WHAT THIS TASK INVOLVES :: Please translate this sentence from the text about Ohio's supercar into Spanish: "The fields lay dormant, frozen by the weather."

TEXT EXTRACT ::
*-*-*

On one side of the road: cornfields. On the other side: the production facility for one of the most advanced supercars in the world. This is the story of how Ohio came to build a supercar.

ohio's supercar: the acura nsx
Brendan McAleer

In the winter of 1967, a fleet of tiny, foreign cars crept through the snows of the American Midwest. Battered by winds whipping across the flat terrain, they nonetheless struggled onward, each one a seed of ambition looking for fertile ground. The fields lay dormant, frozen by the weather. But spring was coming to the heartland, and with it, a new crop. Something of which to be proud.

The cars were Hondas; N360s pulled from the line in Japan and fitted with 600cc two-cylinder engines. They were thrashy little hot-rod things, cobbled from sand-cast parts and cranking out around 45 hp. They weighed almost nothing.

*-*-*

DATA ROWS ::
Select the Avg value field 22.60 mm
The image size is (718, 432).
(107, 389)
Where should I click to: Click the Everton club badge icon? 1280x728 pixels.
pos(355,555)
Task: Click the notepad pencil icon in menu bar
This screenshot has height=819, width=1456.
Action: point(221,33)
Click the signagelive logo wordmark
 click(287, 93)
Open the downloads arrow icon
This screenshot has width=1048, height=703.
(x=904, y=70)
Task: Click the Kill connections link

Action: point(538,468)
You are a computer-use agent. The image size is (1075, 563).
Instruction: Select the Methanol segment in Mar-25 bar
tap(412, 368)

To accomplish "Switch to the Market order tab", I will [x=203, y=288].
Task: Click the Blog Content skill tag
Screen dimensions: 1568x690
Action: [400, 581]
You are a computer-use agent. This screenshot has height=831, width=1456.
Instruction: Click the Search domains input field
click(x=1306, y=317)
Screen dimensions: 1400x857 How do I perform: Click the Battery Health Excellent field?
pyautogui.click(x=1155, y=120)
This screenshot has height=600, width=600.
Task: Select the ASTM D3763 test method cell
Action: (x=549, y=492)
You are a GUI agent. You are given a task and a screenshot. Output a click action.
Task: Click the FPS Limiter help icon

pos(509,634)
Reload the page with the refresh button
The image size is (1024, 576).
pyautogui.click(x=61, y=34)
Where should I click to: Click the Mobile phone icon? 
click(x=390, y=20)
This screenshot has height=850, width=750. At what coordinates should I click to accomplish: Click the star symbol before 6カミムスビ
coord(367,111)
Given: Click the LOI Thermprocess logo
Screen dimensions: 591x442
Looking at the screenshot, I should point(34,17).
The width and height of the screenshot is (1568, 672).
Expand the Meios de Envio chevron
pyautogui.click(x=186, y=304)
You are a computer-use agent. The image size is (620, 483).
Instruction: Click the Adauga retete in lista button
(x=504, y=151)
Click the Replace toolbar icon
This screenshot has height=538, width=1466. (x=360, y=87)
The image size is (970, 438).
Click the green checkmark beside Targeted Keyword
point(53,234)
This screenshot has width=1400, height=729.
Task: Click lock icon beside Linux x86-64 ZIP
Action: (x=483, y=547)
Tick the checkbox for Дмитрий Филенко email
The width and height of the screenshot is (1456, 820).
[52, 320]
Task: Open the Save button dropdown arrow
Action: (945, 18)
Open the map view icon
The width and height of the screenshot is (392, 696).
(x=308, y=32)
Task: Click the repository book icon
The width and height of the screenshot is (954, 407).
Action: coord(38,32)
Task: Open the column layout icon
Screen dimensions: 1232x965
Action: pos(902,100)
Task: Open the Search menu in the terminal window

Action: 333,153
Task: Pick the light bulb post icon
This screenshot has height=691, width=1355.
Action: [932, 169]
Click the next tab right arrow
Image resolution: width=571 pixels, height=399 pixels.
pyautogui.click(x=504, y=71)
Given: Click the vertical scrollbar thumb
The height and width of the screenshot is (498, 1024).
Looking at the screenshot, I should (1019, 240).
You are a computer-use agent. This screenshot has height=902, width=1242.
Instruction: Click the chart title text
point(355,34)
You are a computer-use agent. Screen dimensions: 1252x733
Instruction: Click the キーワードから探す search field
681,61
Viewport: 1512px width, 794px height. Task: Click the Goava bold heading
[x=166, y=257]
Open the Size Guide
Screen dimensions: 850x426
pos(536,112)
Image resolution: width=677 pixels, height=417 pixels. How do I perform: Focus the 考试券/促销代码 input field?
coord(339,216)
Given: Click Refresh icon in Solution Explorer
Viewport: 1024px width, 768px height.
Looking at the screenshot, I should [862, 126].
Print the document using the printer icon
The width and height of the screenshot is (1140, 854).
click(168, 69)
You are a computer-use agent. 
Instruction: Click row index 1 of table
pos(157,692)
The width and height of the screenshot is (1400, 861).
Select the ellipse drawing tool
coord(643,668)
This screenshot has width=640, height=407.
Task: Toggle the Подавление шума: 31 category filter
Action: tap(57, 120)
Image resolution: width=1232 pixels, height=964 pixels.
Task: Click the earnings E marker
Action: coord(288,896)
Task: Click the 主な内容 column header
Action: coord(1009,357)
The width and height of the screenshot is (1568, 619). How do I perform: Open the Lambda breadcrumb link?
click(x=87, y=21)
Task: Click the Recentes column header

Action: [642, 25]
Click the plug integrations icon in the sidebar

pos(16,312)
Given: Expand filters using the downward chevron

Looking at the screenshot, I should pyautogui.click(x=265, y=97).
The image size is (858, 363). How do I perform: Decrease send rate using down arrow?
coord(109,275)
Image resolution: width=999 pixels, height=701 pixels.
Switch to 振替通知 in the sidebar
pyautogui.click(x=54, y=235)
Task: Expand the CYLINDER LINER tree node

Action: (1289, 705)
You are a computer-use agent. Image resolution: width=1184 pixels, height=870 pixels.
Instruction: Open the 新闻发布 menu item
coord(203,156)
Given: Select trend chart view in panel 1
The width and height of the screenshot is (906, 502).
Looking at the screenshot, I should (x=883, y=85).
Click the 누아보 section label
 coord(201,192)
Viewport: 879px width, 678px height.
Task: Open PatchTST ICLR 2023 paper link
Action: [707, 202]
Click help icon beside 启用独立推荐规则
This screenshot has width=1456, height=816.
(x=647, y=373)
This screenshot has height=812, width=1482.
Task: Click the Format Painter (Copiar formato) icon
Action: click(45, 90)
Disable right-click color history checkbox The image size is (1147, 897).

*-*-*

ANSWER TO THIS PROBLEM :: Los campos yacían aletargados, congelados por el clima.